■ Given task:
In the generator troubleshooting text, how much of its rated output does the writer say a generator should be expected to deliver?
** Start Text block **
I have had this unit to the two shops. The Briggs and Stratton repair shop hooked it up to a test load and, as I told them, the engine slows when the load is increased. At no load, it runs at the prescribed rpm and puts out 120/240 @ 60 hz but as the load is increased, the engine slows and the voltage drops. The shop had adjusted the spring plate and seamed to think that the governor was working properly because is held the speed at no load. They have suggested that I take it to a generator shop shop, which I had previuosly done and was told that the generator played no part in the speed regulation problem i.e mechanical governor. If it is the governor, how does it function and can it be serviced/adjusted easily? Is it internal to the crankcase? Are there any simple tests?
While attending college I worked at a tool rental center and learned a great deal about matching generators to customer requirements and troubleshooting customer owned units. There are simple tests that you can perform, however, first some info on what to expect from a generator. Most generators are overrated and under powered. You should only expect to get about 60 - 75% of rating. Example, a commercial honda 5000w generator has an 11hp motor that can only produce about 9.5 hp at 3600 rpm. If a customer needed 5000w of power, we would rent them an 8000w generator because as the generator is loaded to max the voltage will drop. You generator will probably only provide steady voltage ex. 115v at 60 cycles to about 3500w then voltage will begin to drop. New generators have automatic voltage regulator that varies the power to the armature increasing/decreasing the power of the magnet. These voltage regulators suffer a high failure rate and are expensive. If your generator is not giving you 3500 watt at 115v 60 cycles your engine may have a few problems and your power generator end may need tweaking. (I would not expect to achieve 5500w at 115v with briggs 10hp) .
The governor is about 2 inches in diameter and turns off the cam gear inside the engine. It is flyball type with two or three small arms that react to rpm. The faster the engine turns, more force is applied to the governor arm to reduce engine speed. Easy to test, with engine running use finger pressure against the arm to increase speed and you should feel a greater resistance as the engine speed increases. Another simple test, remove air filter to expose butterfly inside the carb. Move the governor arm and check that the butterfly opens fully. If it does not open fully linkage and governor is not set correctly. Next, start engine and load generator up to max and check that butterfly opens to full as the load increases. When the butterfly opens all the way under load the engine is at max. Add up the wattage of all the tools/appliances you used to load the engine to get an idea of max load . Lets assume that the shop adjusted the governor properly, if the governor was not working the engine would over rev. and damage would occur. As you were told the governor spring controls speed and can be adjusted somewhat by bending tab or adjustment screw. But a review of your generator manual or that series of briggs engine will show that there are several governor springs available and different placement holes on the governor arm to attach the spring that will change the power curve. Pulling on the spring can only do so much, however changing the spring to different gauge /turns/material or differnet location on the governor arm will cause the engine to perform differently. These springs are sold thru briggs dealers by part number for your engine. This would be considered tweaking to get a different power curve.
** End Text block **
** Start Material provided **
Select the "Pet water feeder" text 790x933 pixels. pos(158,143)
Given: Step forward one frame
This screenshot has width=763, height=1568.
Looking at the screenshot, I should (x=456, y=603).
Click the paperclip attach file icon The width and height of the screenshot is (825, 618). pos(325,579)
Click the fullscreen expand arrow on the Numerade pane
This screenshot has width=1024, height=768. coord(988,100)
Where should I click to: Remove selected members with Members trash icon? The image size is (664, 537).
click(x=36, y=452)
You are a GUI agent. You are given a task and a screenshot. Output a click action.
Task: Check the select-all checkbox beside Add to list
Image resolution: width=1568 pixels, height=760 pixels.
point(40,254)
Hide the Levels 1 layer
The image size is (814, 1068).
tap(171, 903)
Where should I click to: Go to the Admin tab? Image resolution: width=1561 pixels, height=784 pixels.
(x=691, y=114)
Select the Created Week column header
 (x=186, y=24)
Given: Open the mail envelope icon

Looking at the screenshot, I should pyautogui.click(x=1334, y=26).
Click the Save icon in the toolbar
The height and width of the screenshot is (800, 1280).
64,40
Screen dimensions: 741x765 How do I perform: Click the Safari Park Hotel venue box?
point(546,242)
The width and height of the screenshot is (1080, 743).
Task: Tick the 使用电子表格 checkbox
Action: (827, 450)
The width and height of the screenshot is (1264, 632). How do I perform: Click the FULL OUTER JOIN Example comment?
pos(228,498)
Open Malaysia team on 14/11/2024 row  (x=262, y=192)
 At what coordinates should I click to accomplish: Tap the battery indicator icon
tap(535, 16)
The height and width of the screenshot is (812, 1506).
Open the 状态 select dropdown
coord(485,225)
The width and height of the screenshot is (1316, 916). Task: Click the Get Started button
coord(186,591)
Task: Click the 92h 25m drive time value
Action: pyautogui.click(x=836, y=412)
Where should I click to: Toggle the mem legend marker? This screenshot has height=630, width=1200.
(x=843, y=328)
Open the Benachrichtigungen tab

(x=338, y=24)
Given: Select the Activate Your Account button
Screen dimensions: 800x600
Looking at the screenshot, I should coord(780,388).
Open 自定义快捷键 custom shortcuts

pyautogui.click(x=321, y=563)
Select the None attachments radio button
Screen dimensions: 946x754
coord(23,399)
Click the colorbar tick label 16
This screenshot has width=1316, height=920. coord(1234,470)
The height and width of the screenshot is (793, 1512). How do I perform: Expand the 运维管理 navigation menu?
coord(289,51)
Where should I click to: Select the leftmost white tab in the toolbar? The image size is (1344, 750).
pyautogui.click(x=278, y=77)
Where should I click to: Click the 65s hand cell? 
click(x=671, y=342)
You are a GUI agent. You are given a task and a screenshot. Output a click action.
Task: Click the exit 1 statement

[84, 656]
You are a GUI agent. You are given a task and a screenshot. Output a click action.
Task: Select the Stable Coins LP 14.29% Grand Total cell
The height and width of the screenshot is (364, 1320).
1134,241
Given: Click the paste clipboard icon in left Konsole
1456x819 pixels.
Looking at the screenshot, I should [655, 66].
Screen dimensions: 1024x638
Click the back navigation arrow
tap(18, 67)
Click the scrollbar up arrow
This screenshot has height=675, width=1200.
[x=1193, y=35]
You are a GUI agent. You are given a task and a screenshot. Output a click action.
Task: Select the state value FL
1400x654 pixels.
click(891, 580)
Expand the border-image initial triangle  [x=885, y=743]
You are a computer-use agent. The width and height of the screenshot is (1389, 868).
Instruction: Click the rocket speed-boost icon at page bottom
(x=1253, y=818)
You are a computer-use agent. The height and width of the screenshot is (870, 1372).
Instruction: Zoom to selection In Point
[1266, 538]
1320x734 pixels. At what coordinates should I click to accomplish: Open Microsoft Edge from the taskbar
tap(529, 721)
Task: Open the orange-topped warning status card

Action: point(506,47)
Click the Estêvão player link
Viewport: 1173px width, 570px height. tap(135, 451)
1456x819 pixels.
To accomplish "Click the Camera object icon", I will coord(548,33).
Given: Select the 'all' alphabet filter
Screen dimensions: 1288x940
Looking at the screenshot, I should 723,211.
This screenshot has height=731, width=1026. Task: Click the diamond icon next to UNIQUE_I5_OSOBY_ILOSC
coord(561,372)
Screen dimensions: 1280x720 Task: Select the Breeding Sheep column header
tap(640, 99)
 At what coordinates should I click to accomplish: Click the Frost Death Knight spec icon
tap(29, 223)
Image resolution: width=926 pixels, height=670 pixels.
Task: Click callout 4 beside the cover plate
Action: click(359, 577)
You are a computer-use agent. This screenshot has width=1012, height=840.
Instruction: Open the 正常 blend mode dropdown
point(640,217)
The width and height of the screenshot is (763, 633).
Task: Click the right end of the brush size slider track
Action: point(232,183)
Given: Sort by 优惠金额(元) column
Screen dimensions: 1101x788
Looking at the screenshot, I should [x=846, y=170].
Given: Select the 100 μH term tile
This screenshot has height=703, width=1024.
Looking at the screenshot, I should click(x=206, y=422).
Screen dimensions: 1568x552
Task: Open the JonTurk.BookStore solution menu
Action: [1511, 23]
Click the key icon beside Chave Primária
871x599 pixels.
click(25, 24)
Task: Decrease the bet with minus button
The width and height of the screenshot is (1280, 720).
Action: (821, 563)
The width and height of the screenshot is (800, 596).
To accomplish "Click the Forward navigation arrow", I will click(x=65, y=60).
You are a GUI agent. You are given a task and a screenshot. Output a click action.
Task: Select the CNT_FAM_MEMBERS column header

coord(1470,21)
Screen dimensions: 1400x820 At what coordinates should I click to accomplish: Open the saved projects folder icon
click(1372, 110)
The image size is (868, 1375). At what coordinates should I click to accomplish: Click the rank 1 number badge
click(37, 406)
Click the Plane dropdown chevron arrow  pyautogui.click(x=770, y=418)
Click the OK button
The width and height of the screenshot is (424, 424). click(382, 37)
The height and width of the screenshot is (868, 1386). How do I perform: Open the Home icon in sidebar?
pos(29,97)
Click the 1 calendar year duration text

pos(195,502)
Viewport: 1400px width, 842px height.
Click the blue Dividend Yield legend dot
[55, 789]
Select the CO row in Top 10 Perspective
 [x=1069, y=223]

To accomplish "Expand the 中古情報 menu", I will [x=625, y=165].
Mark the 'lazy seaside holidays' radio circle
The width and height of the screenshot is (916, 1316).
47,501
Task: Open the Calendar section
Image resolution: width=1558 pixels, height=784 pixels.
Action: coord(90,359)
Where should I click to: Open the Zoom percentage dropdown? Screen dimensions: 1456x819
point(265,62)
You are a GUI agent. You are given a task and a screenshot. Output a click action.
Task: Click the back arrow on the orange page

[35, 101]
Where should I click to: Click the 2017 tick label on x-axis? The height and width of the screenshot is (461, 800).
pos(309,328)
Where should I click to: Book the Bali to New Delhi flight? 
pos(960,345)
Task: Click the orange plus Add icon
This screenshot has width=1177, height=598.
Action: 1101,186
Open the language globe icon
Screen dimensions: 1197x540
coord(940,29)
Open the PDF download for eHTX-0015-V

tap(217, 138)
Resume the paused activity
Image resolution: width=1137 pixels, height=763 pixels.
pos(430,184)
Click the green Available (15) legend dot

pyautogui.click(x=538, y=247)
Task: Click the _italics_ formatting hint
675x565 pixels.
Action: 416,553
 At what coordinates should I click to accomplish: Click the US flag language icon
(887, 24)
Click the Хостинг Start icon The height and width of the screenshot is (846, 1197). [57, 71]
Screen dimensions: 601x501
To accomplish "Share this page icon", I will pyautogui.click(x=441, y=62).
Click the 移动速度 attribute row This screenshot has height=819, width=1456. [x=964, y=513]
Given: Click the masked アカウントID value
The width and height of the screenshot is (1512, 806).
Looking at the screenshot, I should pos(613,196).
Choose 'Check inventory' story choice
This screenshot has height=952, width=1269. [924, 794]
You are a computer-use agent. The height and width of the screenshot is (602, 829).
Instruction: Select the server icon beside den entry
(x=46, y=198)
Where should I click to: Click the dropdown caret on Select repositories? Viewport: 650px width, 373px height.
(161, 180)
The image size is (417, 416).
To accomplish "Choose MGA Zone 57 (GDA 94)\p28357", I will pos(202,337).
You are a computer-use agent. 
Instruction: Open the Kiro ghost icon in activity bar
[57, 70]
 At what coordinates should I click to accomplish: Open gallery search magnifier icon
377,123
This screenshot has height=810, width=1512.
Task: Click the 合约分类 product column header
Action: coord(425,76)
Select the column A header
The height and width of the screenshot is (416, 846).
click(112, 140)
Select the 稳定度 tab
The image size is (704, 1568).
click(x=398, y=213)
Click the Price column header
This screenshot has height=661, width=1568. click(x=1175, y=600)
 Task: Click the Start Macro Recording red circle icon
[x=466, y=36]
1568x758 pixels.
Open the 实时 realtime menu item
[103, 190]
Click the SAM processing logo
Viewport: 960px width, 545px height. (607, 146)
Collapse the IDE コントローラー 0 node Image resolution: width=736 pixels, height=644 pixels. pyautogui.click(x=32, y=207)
** End Material provided **
■ Output of the task:
About 60 to 75 percent of its rating.